The ACII Affective Vocal Bursts (A-VB) Workshop & Competition
Understanding a critically understudied modality of emotional expression
Alice Baird, Panagiotis Tzirakis, Jeffrey Brooks,
Björn Schuller, Anton Batliner, Dacher Keltner, Alan Cowen
The 2022 ACII Affective Vocal Burst Workshop & Challenge (A-VB) is a workshop-based challenge that introduces the problem of understanding emotion in vocal bursts – a wide range of non-verbal vocalizations that includes laughs, grunts, gasps, and much more. With affective states informing both mental and physical wellbeing, the core focus of the A-VB workshop is the broader discussion of current strategies in affective computing for modeling vocal emotional expression. Within this first iteration of the A-VB Challenge, the participants will be presented with four emotion-focused sub-challenges that utilize the large-scale and “in-the-wild” Hume-VB dataset. The dataset and the four sub-challenges draw attention to new innovations in emotion science as it pertains to vocal expression, addressing low- and high-dimensional theories of emotional expression, cultural variation, and “call types” (laugh, cry, sigh, etc.).
Baselines and Results
The A-VB white paper details the baseline results.
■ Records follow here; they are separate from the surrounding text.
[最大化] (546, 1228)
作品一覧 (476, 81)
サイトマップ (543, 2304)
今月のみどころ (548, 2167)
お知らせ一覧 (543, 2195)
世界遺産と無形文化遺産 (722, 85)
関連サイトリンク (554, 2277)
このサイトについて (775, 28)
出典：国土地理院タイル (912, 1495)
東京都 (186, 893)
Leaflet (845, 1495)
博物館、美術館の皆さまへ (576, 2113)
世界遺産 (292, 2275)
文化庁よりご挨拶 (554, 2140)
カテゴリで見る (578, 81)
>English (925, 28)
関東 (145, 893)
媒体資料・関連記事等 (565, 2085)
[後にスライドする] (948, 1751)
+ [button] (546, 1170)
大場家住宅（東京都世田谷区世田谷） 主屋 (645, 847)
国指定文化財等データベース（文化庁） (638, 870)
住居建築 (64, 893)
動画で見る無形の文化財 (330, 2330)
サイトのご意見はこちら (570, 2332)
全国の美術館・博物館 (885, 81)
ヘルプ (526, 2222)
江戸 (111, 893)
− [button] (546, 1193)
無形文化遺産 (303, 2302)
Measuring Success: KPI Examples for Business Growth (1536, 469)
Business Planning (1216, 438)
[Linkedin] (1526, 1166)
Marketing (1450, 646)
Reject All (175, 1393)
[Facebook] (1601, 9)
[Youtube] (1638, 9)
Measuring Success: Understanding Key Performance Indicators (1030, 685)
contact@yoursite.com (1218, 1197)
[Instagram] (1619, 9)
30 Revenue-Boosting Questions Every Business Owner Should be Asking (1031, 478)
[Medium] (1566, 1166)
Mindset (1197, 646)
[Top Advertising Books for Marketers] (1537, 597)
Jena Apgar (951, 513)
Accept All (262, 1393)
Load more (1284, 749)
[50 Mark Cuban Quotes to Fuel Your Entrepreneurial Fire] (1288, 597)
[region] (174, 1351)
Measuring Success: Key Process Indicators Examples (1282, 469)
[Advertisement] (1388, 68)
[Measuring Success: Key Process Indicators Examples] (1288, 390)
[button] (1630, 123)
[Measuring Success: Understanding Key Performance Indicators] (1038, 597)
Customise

Participant results for each task are as follows. * A member of the team is an A-VB organiser, therefore this result is excluded from the official rankings.
Team | Task | Test CCC |
Organisers ComParE BL | A-VB High | 0.5214 |
Organisers End2You BL | A-VB High | 0.5686 |
TeamEP-ITS | A-VB High | 0.6554 |
SclabCNU | A-VB High | 0.6677 |
HCAI | A-VB High | 0.6846 |
HCCL | A-VB High | 0.7237 |
Anonymous (Winners!) | A-VB High | 0.7295 |
EIHW* | A-VB High | 0.7363 |
Team | Task | Test CCC |
Organisers ComParE BL | A-VB Two | 0.4986 |
Organisers End2You BL | A-VB Two | 0.5084 |
SclabCNU | A-VB Two | 0.6202 |
TeamEP-ITS | A-VB Two | 0.629 |
HCCL (Winners!) | A-VB Two | 0.6854 |
EIHW* | A-VB Two | 0.7066 |
Team | Task | Test CCC |
ComParE BL | A-VB Culture | 0.3887 |
End2You BL | A-VB Culture | 0.4401 |
TeamEP-ITS | A-VB Culture | 0.5199 |
HCAI | A-VB Culture | 0.5258 |
SclabCNU | A-VB Culture | 0.5495 |
HCCL (Winners!) | A-VB Culture | 0.6017 |
EIHW* | A-VB Culture | 0.6195 |
Team | Task | Test UAR |
ComParE BL | A-VB Type | 0.3839 |
End2You BL | A-VB Type | 0.4172 |
TeamEP-ITS | A-VB Type | 0.4902 |
SclabCNU | A-VB Type | 0.497 |
AVB | A-VB Type | 0.519 |
EIHW* | A-VB Type | 0.5618 |
HCAI (Winners!) | A-VB Type | 0.5856 |
Workshop Schedule
Monday 17th October, ACII (Virtual).
NYC GMT-4 | TOKYO GMT+9 | Type | Talk Title | Who |
---|---|---|---|---|
06:00-06:10 | 19:00-19:10 | Organisers | Workshop Welcome | Alice Baird |
06:10-06:25 | 19:10-19:25 | Paper | The ACII 2022 Affective Vocal Bursts Workshop & Competition: Understanding a critically understudied modality of emotional expression | Alice Baird |
06:30-06:45 | 19:30-19:45 | Paper | Jointly Predicting Emotion, Age, and Country Using Pre-Trained Acoustic Embedding | Bagus Tris Atmaja |
06:50-07:05 | 19:50-20:05 | Paper | Predicting Affective Vocal Bursts with Finetuned wav2vec 2.0 | Bagus Tris Atmaja |
07:05-07:50 | 20:05-20:50 | Keynote | Nonverbals and what you might have wanted to know about them | Anton Batliner |
08:00-08:15 | 21:00-21:15 | Coffee Break | ||
08:15-08:30 | 21:15-21:30 | Paper | Classification of Vocal Bursts for ACII 2022 A-VB-Type Competition using Convolutional Network Networks and Deep Acoustic Embeddings | Zafi Sherhan Syed |
08:35-08:50 | 21:35-21:50 | Paper | Self-Relation Attention and Temporal Awareness for Emotion Recognition via Vocal Burst | Dang-Linh Trinh |
08:55-09:10 | 21:55-22:10 | Paper | Fine-tuning Wav2vec for Vocal-burst Emotion Recognition | Hyung-Jeong Yang |
09:15-10:00 | 22:15-23:00 | Keynote | New resources for measuring expressive communication | Alan Cowen |
10:15-10:30 | 23:15-23:10 | Coffee Break | ||
10:30-10:45 | 23:30-23:45 | Paper | An Efficient Multitask Learning Architecture for Affective Vocal Burst Analysis | Tobias Hallmen |
10:50-11:05 | 23:50-00:05 | Paper | Self-Supervised Attention Networks and Uncertainty Loss Weighting for Multi-Task Emotion Recognition on Vocal Bursts | Vincent Keras |
11:10-11:30 | 00:10-00:30 | Organisers | Winner Announcements and Closing Remarks | Alice Baird |
Keynote Speakers
Dr Anton Batliner. University of Augsburg, Germany. “Nonverbals and what you might have wanted to know about them”.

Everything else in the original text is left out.